> Tasks for this exercise
(a) Summarize the article about the landlord of MovieTowne Chaguanas in two sentences.
(b) Write the next part of the article about the landlord of MovieTowne Chaguanas, picking up after its final sentence.

> Extract provided
= Beginning of Section =

Although MovieTowne founder Derek Chin did not name the landlord of MovieTowne Chaguanas in his statement yesterday, that information is disclosed in last year’s prospectus for the initial public offering of Endeavour Holdings Ltd (EHL).
Both Price Plaza North and South are identified as being owned by EHL, the real estate investment company that was listed on the Small and Medium-sized Enterprises (SME) market of the Trinidad and Tobago Stock Exchange (TTSE) on December 12, 2019.
The construction of Price Plaza North was completed in 2010 and it is an expansion of what is officially known as Price Plaza South, completed in 2002, which is dominated by a PriceSmart membership store, a SuperPharm and a Scotiabank branch.
The EHL prospectus, which is dated September 30, 2019, discloses that Price Plaza North is occupied by 21 tenants in the entertainment, food, clothing and specialty retail sectors.
MovieTowne opened in Chaguanas in January 2010 and is identified in the EHL prospectus as one of four anchor tenants of Price Plaza North.
According to the EHL prospectus: “Unlike Price Plaza South, which caters for many smaller retail clients, Price Plaza North is geared towards large anchor tenants who account for 60 per cent of the rentable space. The average lease terms for such tenants range between nine and ten years with rent escalations of between 12 per cent and 15 per cent every three years.”
If the prospectus accurately reflects the reality of the rent escalation at Price Plaza North, the lease charges for MovieTowne Chaguanas would have increased by between 12 and 15 per cent in January 2013, January 2016 and January 2019.
EHL’s investment portfolio comprises nine commercial properties, including Briar Place in St Clair, four SuperPharm stores and Price Plaza North and South.
Those nine properties had a total market value of $831.6 million in valuations conducted by Brent Augustus and Associates in 2014. Price Plaza North and South were jointly valued at $406.5 million.
While the nine properties are owned by EHL, the property and facilities management is conducted by Amera Caribbean Development at a cost of $182,568 per month, or $2,190,816 a year.

= End of Section =

> Dataset entries

= Beginning of Section =

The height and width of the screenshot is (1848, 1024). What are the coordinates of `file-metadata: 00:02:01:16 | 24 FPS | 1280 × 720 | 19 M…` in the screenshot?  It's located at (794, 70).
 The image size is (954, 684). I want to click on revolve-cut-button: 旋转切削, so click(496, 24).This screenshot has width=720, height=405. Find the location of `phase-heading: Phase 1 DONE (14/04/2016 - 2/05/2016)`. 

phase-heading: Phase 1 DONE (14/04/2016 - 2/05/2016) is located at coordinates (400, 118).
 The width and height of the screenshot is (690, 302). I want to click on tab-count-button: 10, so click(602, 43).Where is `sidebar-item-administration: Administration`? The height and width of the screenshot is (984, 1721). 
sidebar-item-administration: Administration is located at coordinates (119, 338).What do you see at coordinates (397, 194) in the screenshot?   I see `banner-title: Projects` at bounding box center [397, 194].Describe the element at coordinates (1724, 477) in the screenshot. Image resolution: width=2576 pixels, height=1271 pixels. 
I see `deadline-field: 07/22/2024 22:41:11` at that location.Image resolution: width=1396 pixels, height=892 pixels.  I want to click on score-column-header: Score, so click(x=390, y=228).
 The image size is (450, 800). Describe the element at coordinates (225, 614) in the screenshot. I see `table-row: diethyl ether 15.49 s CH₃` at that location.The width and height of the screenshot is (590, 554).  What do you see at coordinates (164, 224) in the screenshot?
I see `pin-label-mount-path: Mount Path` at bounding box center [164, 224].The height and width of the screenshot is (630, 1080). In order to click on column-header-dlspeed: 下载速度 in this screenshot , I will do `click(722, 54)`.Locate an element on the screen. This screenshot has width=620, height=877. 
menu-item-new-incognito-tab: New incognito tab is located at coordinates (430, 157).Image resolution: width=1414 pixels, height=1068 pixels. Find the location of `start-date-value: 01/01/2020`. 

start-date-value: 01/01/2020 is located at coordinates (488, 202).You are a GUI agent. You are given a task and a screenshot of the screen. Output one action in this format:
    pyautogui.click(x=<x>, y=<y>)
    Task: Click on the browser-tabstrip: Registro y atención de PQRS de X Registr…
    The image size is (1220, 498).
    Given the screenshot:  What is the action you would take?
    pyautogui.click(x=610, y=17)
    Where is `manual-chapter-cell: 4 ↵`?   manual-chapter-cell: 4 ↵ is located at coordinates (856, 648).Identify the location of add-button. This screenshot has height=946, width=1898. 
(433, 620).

= End of Section =

> Set of answers
(a) Endeavour Holdings Ltd's 2019 prospectus shows that the real estate investment company owns Price Plaza North and South, and it lists MovieTowne Chaguanas as one of four anchor tenants of Price Plaza North. The prospectus says anchor tenants there hold leases averaging nine to ten years, with rent rising 12 to 15 per cent every three years.

(b)
The substantial shareholders of EHL are the Rahael family and John and Michael Aboud.
EHL’s audited after-tax profit for the year ended April 30, 2020 was $6.4 million, an 83 per cent decline compared with the $37.9 million the company declared in 2019.
In his chairman’s report, dated September 4, 2020, John Aboud said the decline in the company’s profitability “was primarily due to the negative adjustment of EHL’s property valuations by the sum of $26.2 million,” as a result of fair value adjustments anticipated to result from the Covid-19 pandemic, with the most significant adjustment being made to the Price Plaza Mall.
“Additionally, rental revenue declined by the sum of $4.9 million as rental concessions were given in April 2020 to those tenants in Price Plaza Mall whose businesses were affected as a result of the ‘stay at home’ and lockdown measures imposed by the Government in response to the Covid-19 pandemic,” according to the chairman’s report.
Covid blow for cinemas
The deadly Covid-19 virus has dealt a financial blow to the cinema world since it hit this country in March, forcing all theatres to close.
Cinemas were reopened in June but that was short-lived as they were shut again a few weeks later in August after the number of cases increased.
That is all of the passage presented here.